The issue with long double is that it requires 80 bits, and this is
not a multiple of its alignment. This gives a primitive type for
which getTypeSize differed from getABITypeSize. For arbitrary precision
integers it is even worse: there is the minimum number of bits needed to
hold the type (eg: 36 for an i36), the maximum number of bits that will
be overwriten when storing the type (40 bits for i36) and the ABI size
(i.e. the storage size rounded up to a multiple of the alignment; 64 bits
for i36).
This patch removes getTypeSize (not really - it is still there but
deprecated to allow for a gradual transition). Instead there is:
(1) getTypeSizeInBits - a number of bits that suffices to hold all
values of the type. For a primitive type, this is the minimum number
of bits. For an i36 this is 36 bits. For x86 long double it is 80.
This corresponds to gcc's TYPE_PRECISION.

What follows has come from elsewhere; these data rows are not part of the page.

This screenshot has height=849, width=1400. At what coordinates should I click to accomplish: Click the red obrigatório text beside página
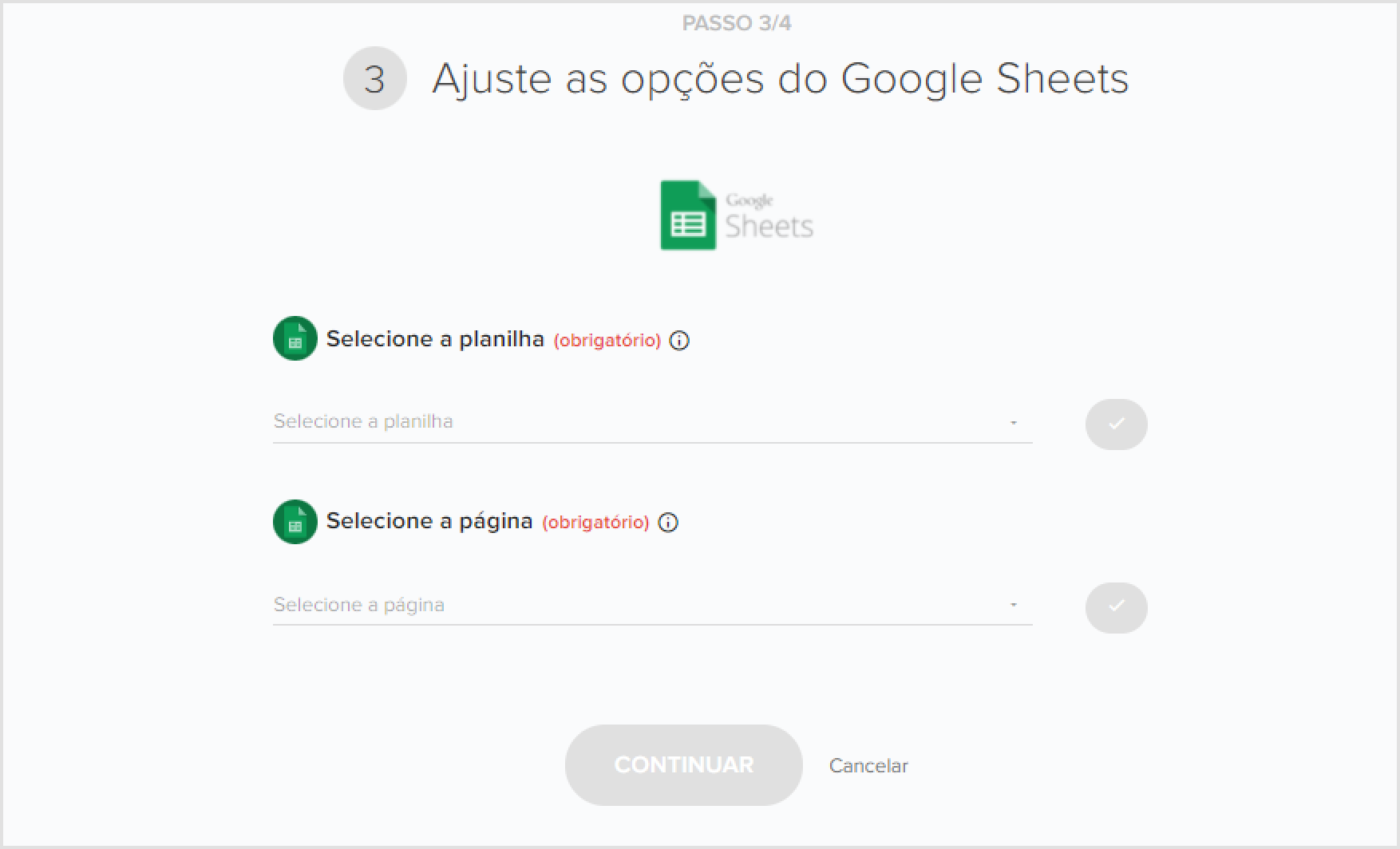595,523
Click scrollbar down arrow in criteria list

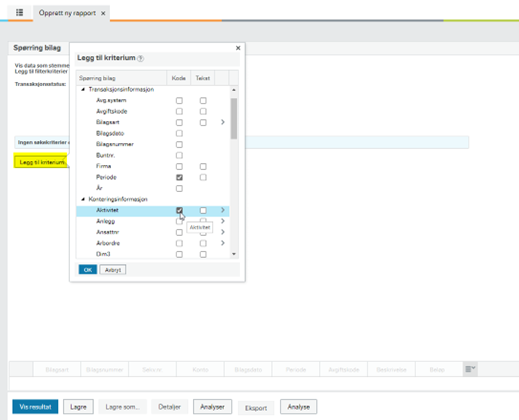click(x=234, y=254)
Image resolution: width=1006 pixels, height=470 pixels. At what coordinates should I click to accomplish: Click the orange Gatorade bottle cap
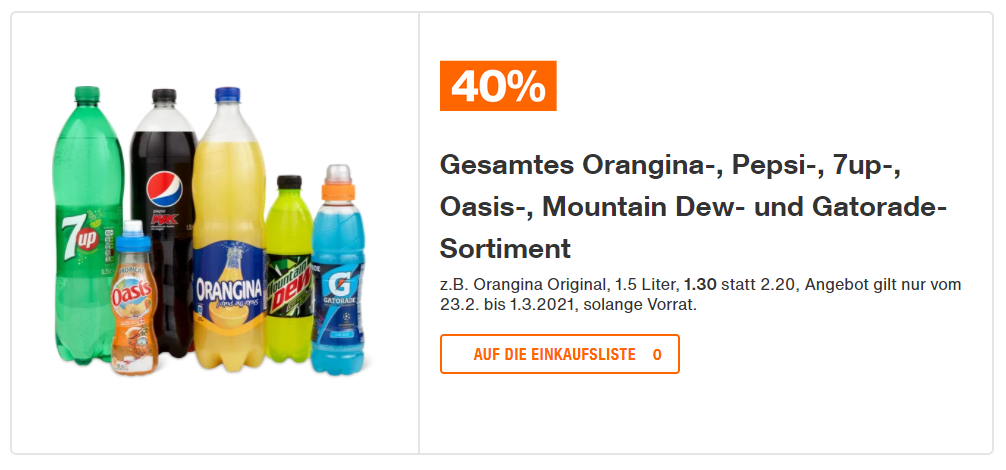coord(337,184)
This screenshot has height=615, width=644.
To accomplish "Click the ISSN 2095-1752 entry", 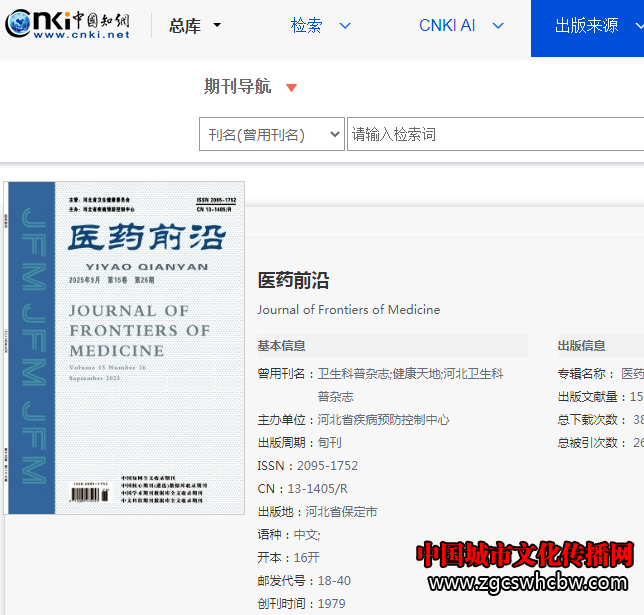I will [x=307, y=466].
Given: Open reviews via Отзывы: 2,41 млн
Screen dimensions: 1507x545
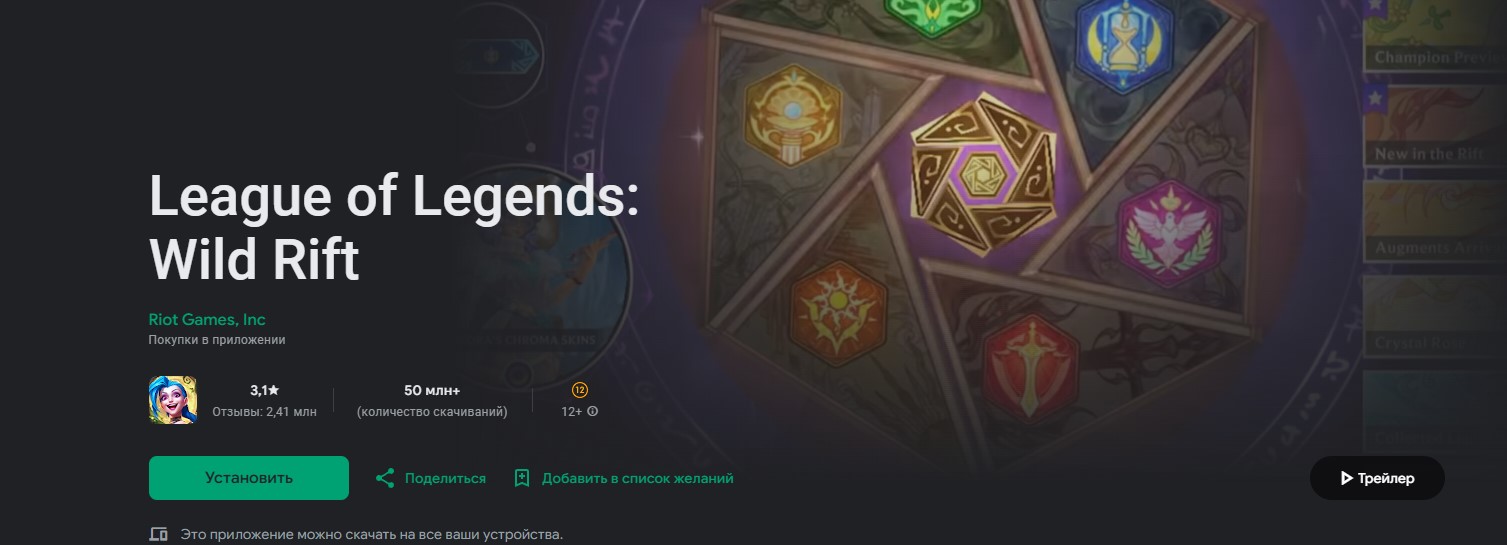Looking at the screenshot, I should [x=264, y=412].
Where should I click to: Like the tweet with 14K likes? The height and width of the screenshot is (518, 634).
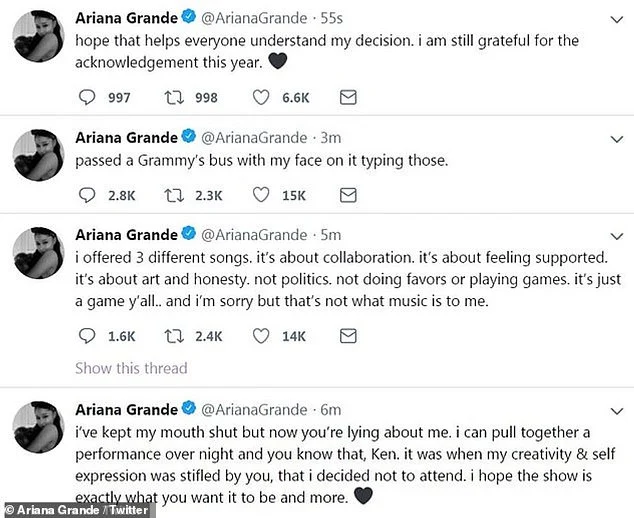pyautogui.click(x=262, y=336)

(2) getTypeStoreSizeInBits - the maximum number of bits that is
written when storing the type (or read when reading it). For an
i36 this is 40 bits, for an x86 long double it is 80 bits. This
is the size alias analysis is interested in (getTypeStoreSize
returns the number of bytes). There doesn't seem to be anything
corresponding to this in gcc.
(3) getABITypeSizeInBits - this is getTypeStoreSizeInBits rounded
up to a multiple of the alignment. For an i36 this is 64, for an
x86 long double this is 96 or 128 depending on the OS. This is the
spacing between consecutive elements when you form an array out of
this type (getABITypeSize returns the number of bytes). This is
TYPE_SIZE in gcc.
Since successive elements in a SequentialType (arrays, pointers
and vectors) need to be aligned, the spacing between them will be
given by getABITypeSize. This means that the size of an array
is the length times the getABITypeSize. It also means that GEP
computations need to use getABITypeSize when computing offsets.

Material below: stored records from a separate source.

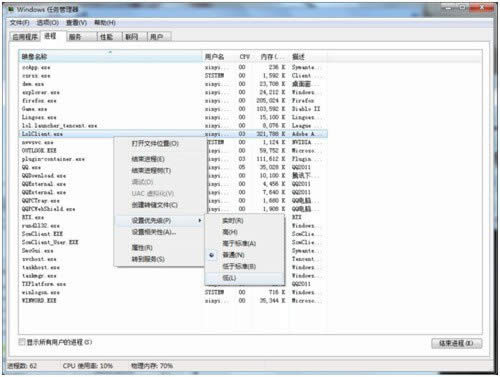Choose 打开文件位置(O) in context menu
The image size is (500, 377).
pos(155,143)
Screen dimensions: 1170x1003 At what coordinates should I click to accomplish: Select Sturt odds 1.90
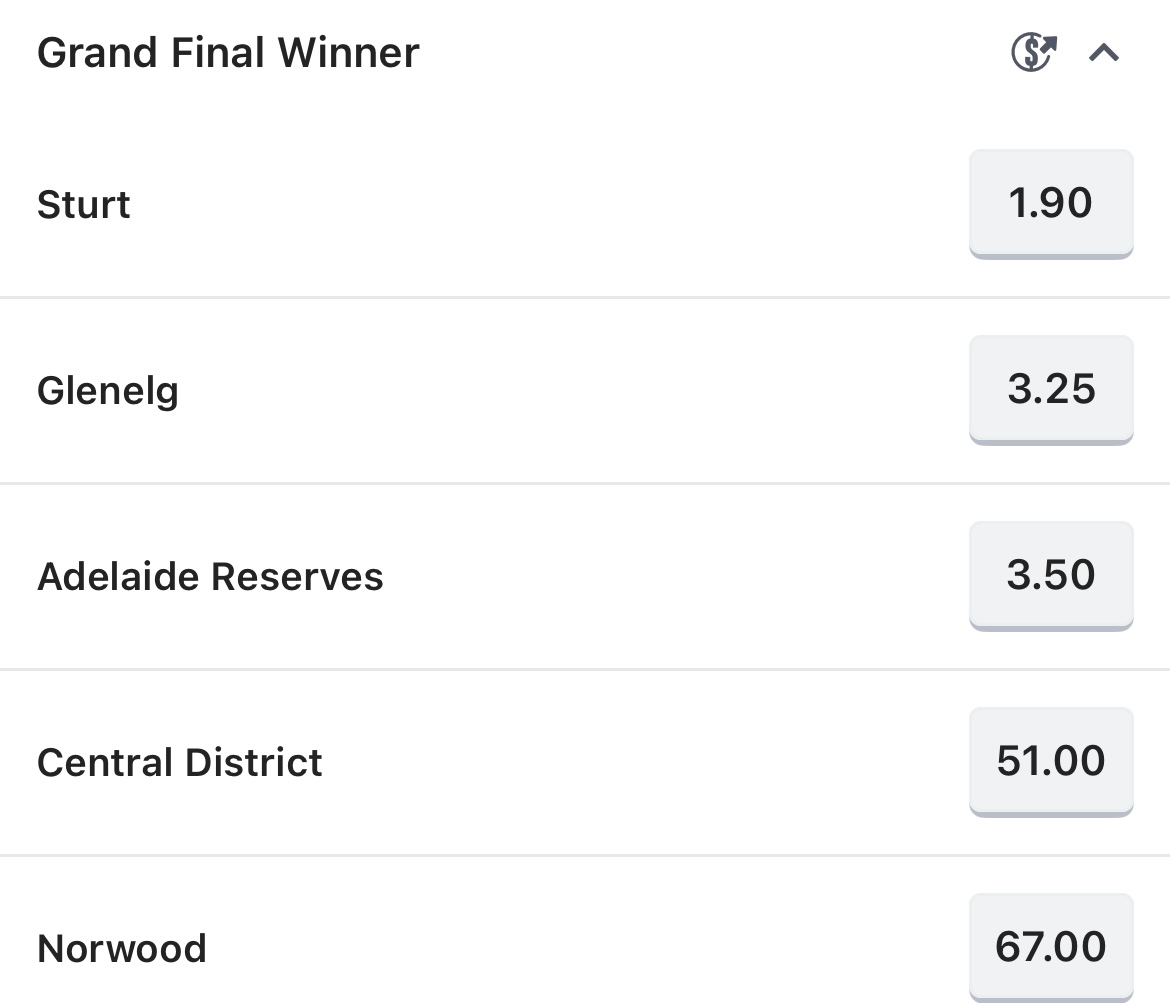click(x=1051, y=204)
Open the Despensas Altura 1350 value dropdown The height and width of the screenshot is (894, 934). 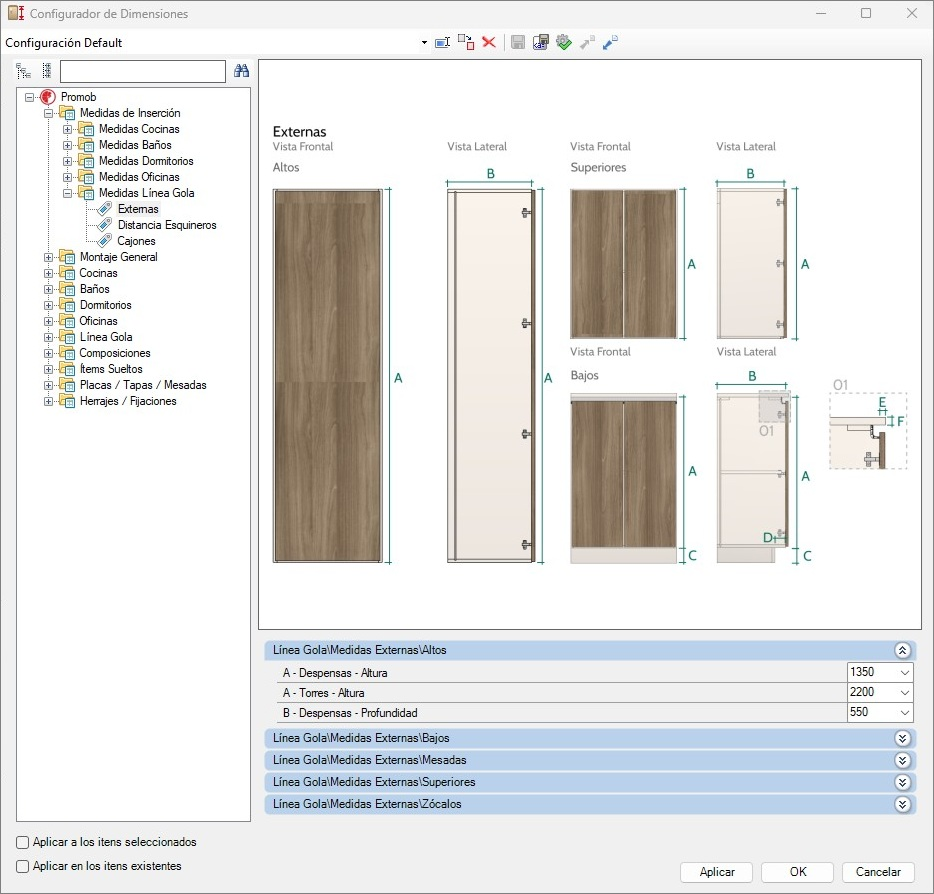(x=904, y=673)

Furthermore, if an alloca allocates several elements at once then
these too need to be aligned, so the size of the alloca has to be
the number of elements multiplied by getABITypeSize. Logically
speaking this doesn't have to be the case when allocating just
one element, but it is simpler to also use getABITypeSize in this
case. So alloca's and mallocs should use getABITypeSize. Finally,
since gcc's only notion of size is that given by getABITypeSize, if
you want to output assembler etc the same as gcc then getABITypeSize
is the size you want.
Since a store will overwrite no more than getTypeStoreSize bytes,
and a read will read no more than that many bytes, this is the
notion of size appropriate for alias analysis calculations.
In this patch I have corrected all type size uses except some of
those in ScalarReplAggregates, lib/Codegen, lib/Target (the hard
cases). I will get around to auditing these too at some point,
but I could do with some help.
Finally, I made one change which I think wise but others might
consider pointless and suboptimal: in an unpacked struct the
amount of space allocated for a field is now given by the ABI
size rather than getTypeStoreSize. I did this because every
other place that reserves memory for a type (eg: alloca) now
uses getABITypeSize, and I didn't want to make an exception
for unpacked structs, i.e. I did it to make things more uniform.
This only effects structs containing long doubles and arbitrary
precision integers. If someone wants to pack these types more
tightly they can always use a packed struct.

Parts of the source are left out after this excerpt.